First came Nishesh Basavareddy of the United States, a 19-year-old who has been a pro for a whole month now. He outplayed Djokovic for a set and a half, before fading physically. He still showed plenty to impress the greatest player of the modern era. Then came 21-year-old Jaime Faria of Portugal, who evened their match at a set apiece by blasting serves and finding holes to hit through Djokovic’s defenses, something countless players of Tsitsipas’ generation have failed to do so many times. He even took a tiebreak off the long-time world No. 1, who rarely loses those against less experienced players.
“At one point, he was making everything from baseline — serves, returns,” Djokovic said of Faria. Going into those matches, Djokovic knew both players might buckle under the pressure of the moment. They didn’t, instead feeding off the energy and finding a way to play what he called “lights-out tennis.”
Djokovic said he had also caught the end of Fonseca’s win — and admitted he’d been keeping an eye on him the past year. “I just love how he plays the big points, courageous, very clean hitter, all-around player,” he said.
The 37-year-old Serbian sees a little bit of himself in the young Brazilian: a kid who will go for his shots even when he probably should not, just to show off a little bit. “He’s got the goods, definitely — he showed that last night on a big stage — to go very far. The future is bright for him.”
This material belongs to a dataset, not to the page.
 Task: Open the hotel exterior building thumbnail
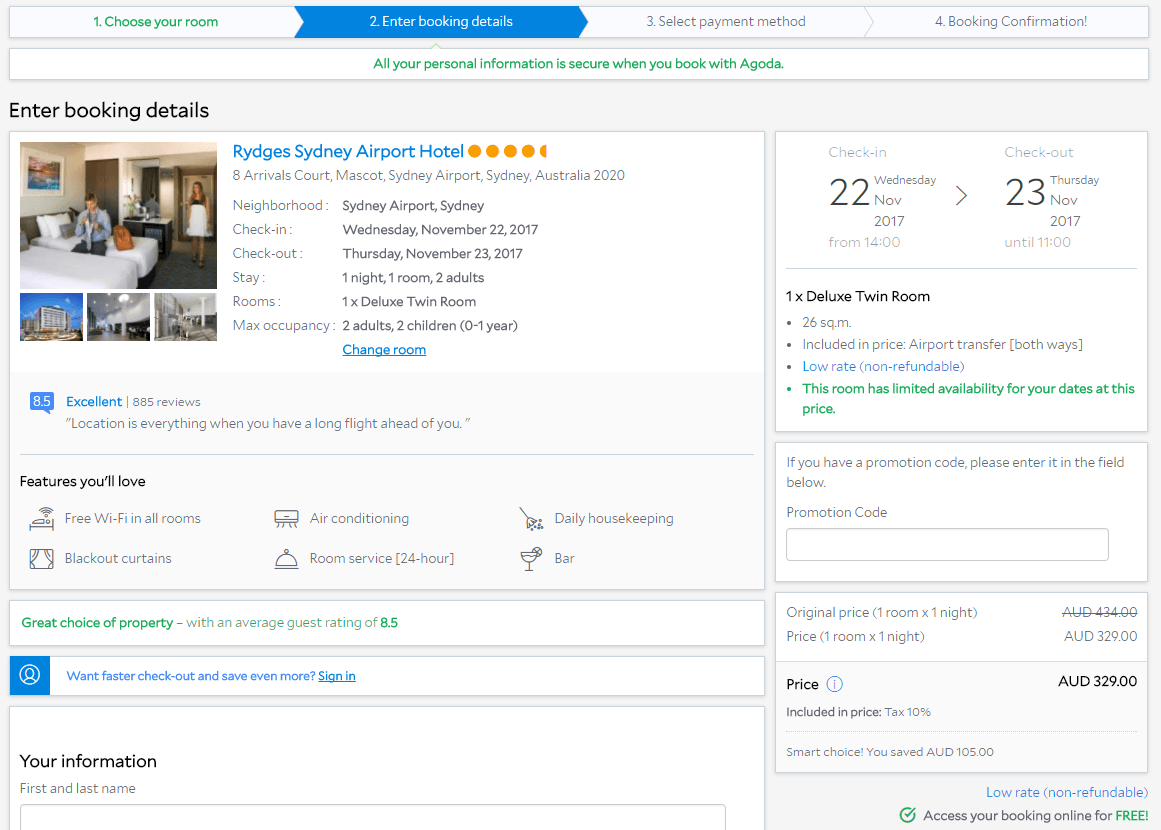point(51,316)
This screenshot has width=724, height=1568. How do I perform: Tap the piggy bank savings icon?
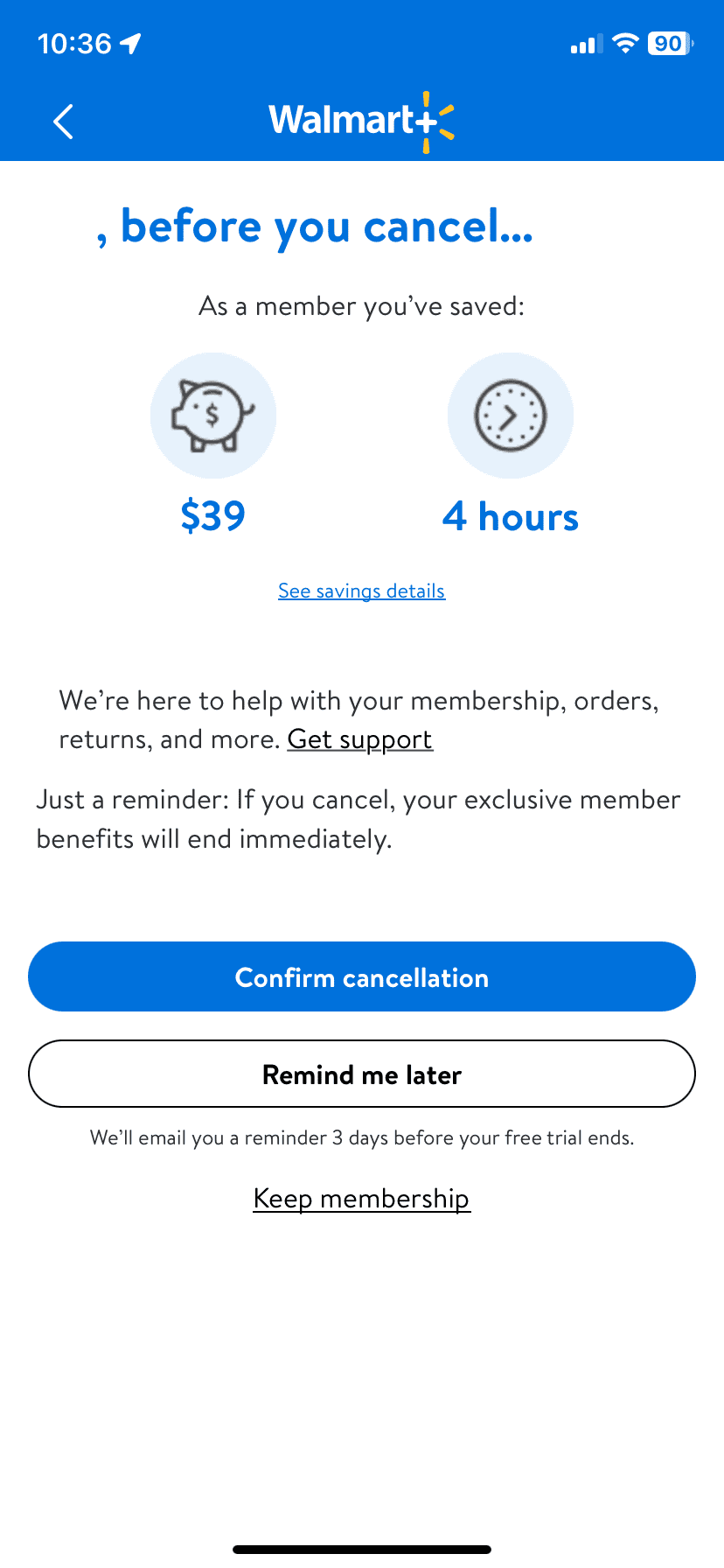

Next for Fonseca is Lorenzo Sonego, a 29-year-old Italian who will have to hope that wisdom and guile win out over the exuberance of youth. Fonseca, who traded with Rublev for 12 games before playing the kind of supernova tiebreak under pressure that makes tennis fans’ hair stand up on their necks, said his goal for this trip to Melbourne was simply to survive qualifying. He fell a set short of that four months ago at the U.S. Open, overwhelmed by a hometown (kind of) crowd that rallied around his American opponent Eliot Spizzirri, from the nearby state of Connecticut.
Against Rublev, in what was his first main-draw match in a Grand Slam, he believed he had a chance, even though his opponent has been a mainstay of the top 10 for the past three years. When he then won the first two sets, Fonseca knew the match was on his racket. The nerves arrived, but he stayed focused.
Now he is dreaming bigger.
“I want more and more,” he said. “I think that’s the mentality of the champion.”